Document section:
|---|
Histogram binning calibration — cal

cal_histogram() partitions [0, 1] into bins and replaces each probability with the empirical event frequency in its bin. Equal-width bins use fixed intervals. Equal-frequency bins use sample quantiles as break points.

Usage

cal_histogram(p, y, bins = 10, strategy = c("equal_width", "equal_freq"))

Arguments

p: Numeric vector of uncalibrated probabilities in [0, 1].
y: Binary outcome vector coded as 0 and 1.
bins: Number of bins. Must be a single positive integer.
strategy: Binning strategy. Use "equal_width" for fixed-width bins or "equal_freq" for quantile bins.

Value

A cal_histogram object. Use predict() with new probabilities to obtain calibrated probabilities.

Details

Empty training bins inherit the empirical rate from the nearest non-empty bin. This makes prediction defined over the whole interval [0, 1].

Histogram binning estimates a piecewise constant calibration map. Given distinct break points $0 = b_0 < b_1 < \cdots < b_J = 1$, the implementation uses left-closed bins. For $j < J$,

$$I_j = \{i: b_{j-1} \le p_i < b_j\},$$

and the last bin is

$$I_J = \{i: b_{J-1} \le p_i \le b_J\}.$$

The fitted value for a non-empty bin is the empirical event frequency,

$$\hat q_j = \frac{1}{n_j}\sum_{i \in I_j} y_i, \quad n_j = |I_j|.$$

A new probability receives the fitted value of the bin into which it falls. Values exactly on an internal break point are assigned to the bin that starts at that break point; the value 1 is assigned to the last bin.
|---|
Collected material:
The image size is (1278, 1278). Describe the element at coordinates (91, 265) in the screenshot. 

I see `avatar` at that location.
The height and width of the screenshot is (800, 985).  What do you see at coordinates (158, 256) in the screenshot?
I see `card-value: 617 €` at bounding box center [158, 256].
|---|
Your objective:
Continue the documentation on histogram binning calibration above, starting after its final sentence.

Output of the exercise:
With strategy = "equal_width", the break points are equally spaced on [0, 1], so $J = B$ when bins = B. With strategy = "equal_freq", provisional break points are

$$b_j = Q_8(j / B), \quad j = 0, \ldots, B,$$

where $Q_8$ is the sample quantile computed by stats::quantile(type = 8). The first and last break points are then forced to 0 and 1. Duplicated break points are removed, so the actual number of bins $J$ can be smaller than bins. Empty bins are assigned the value of the nearest non-empty bin by bin index; if an empty bin is equally close to two non-empty bins, the lower-index non-empty bin is used. If no non-empty bin is available, the global event rate is used as a fallback.

The returned object stores the requested bins, the realized actual_bins, strategy, breaks, per-bin fitted values in bin_values, training counts, global_rate, and the original call.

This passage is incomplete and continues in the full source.